The diversity of use cases and, therefore, industries addressable with TMR technology provides an advantage in scaling up production. While new sensors may be able to compete on sensitivity, size, and power – limited economies of scale upon commercialization almost always leads to an initial compromise on cost. Finding early adopters in high-value industries allows the runway to increase manufacturing capacity before entering higher-volume markets. This has arguably been the case for TMR sensing, using a sub-set of the electric vehicle market as a springboard for consumer electronics. The success of this approach is evidenced by the recent activity of leading players in the TMR sensor industry – with TDK doubling their production capacity and Crocus surpassing 100-million-unit sales.

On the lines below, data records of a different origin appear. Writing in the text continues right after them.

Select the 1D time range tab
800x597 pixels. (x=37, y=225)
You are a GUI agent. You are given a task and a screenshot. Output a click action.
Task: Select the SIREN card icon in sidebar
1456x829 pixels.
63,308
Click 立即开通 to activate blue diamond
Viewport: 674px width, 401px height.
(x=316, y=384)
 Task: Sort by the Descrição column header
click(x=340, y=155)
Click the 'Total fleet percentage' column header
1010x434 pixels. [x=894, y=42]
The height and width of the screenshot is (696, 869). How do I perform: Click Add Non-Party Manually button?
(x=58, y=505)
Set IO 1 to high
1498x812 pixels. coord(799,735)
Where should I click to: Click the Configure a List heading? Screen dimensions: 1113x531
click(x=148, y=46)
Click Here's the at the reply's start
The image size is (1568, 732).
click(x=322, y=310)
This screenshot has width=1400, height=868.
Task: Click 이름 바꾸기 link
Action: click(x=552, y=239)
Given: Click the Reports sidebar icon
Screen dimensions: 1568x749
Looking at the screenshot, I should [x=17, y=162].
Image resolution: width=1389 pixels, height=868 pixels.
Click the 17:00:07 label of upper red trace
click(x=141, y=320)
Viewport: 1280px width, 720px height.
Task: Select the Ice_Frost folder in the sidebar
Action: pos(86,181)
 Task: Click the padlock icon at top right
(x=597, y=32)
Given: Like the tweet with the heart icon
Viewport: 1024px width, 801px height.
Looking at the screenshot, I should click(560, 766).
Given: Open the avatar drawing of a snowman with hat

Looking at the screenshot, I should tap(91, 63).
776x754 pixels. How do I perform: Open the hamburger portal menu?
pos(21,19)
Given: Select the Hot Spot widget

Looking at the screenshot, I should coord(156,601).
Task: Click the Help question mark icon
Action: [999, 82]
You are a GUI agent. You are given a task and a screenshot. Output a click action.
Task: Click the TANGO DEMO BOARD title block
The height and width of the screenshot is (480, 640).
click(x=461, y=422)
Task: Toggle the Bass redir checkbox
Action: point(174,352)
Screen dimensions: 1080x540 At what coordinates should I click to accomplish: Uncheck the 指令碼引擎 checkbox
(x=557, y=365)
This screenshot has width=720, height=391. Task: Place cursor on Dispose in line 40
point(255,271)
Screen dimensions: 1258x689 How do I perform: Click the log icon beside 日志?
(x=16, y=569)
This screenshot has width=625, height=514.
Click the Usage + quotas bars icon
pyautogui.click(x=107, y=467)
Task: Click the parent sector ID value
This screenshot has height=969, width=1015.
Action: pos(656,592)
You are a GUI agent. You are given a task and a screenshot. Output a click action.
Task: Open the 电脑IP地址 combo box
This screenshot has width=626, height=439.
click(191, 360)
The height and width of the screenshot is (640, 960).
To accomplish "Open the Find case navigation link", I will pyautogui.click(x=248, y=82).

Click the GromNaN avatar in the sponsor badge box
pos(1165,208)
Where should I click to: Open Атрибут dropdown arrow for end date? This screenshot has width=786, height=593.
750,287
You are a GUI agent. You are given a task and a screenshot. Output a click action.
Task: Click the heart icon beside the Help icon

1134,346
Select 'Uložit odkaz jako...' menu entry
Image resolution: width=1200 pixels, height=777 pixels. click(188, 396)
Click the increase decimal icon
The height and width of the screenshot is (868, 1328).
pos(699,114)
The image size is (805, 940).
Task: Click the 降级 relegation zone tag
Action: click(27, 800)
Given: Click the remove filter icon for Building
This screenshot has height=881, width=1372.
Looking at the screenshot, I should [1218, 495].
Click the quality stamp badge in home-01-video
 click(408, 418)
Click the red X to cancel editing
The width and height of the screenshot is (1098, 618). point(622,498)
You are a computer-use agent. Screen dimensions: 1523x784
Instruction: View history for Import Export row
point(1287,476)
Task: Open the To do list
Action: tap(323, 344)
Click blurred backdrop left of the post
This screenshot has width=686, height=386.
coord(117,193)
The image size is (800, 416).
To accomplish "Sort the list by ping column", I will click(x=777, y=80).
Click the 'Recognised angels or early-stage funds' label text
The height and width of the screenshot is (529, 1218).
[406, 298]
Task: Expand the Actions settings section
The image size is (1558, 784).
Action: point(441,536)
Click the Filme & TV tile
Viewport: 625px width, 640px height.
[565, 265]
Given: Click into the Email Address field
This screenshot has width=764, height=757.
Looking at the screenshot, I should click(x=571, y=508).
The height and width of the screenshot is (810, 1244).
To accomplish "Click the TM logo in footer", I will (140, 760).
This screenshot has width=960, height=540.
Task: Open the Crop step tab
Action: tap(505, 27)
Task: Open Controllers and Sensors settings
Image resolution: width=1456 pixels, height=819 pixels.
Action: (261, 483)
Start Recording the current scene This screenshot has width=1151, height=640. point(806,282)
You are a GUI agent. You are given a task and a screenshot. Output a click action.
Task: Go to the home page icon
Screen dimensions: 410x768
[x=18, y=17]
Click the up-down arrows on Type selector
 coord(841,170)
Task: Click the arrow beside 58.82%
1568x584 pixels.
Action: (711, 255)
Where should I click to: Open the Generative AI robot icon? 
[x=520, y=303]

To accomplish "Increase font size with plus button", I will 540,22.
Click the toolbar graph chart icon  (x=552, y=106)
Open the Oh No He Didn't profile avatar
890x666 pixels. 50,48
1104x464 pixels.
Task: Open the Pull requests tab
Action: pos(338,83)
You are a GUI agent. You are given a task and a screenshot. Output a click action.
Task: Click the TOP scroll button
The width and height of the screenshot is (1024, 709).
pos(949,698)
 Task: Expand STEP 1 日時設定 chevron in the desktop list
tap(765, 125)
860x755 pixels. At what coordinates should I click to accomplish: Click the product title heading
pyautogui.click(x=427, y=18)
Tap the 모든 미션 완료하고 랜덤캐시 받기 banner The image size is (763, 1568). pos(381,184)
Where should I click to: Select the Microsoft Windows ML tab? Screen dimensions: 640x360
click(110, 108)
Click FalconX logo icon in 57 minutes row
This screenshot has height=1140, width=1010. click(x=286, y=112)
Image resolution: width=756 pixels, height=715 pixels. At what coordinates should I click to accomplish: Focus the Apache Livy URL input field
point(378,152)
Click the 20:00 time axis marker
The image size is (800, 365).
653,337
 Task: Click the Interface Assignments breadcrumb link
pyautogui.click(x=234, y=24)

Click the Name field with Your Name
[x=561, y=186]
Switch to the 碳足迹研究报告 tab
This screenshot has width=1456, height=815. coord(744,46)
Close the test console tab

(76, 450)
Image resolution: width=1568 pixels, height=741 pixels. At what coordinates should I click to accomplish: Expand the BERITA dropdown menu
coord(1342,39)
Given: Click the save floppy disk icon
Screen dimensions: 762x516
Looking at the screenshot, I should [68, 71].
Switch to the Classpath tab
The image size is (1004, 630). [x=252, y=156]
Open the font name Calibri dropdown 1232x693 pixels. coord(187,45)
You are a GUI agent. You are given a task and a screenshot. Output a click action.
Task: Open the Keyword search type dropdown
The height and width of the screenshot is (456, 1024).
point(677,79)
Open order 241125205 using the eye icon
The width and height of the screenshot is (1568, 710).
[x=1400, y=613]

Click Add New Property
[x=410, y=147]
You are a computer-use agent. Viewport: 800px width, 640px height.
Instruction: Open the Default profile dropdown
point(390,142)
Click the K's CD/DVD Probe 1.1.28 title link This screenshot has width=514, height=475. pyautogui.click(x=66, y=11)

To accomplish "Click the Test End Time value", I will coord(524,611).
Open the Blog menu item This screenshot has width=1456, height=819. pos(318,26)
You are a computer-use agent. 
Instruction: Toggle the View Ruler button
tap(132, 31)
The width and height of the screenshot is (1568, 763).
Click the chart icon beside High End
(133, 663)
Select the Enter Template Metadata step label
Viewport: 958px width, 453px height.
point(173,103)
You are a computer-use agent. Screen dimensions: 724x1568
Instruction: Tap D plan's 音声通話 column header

IDTechEx predicts that vertical agnosticism will likely also pay off for more complex devices in the quantum sensor market. Remaining use-case specific can result in a stalemate on cost optimization and could become a challenge for certain devices such as gravimeters, where underground mapping is the only clear killer application. Yet for atomic clocks and quantum gyroscopes, there are already indicators of future adoption for precision navigation and timing into the aerospace, automotive, finance, and even consumer electronics markets. It may well be that diversity of application is an essential driver for the long-term commercial success of these quantum sensors over others.
Outlook and Conclusion
TMR sensors are adding commercial value in multiple industries through high sensitivity and optimized size, weight, and power consumption. This technology is an example of how quantum effects can be leveraged to disrupt the market for classical sensors. Although admittedly a relatively simple case, developers of more advanced quantum sensors will benefit from developing solutions with a similar package of qualities. Beyond this, it is perhaps also a lesson that relying on the use of ‘quantum’ is insufficient as a marketing tool on its own.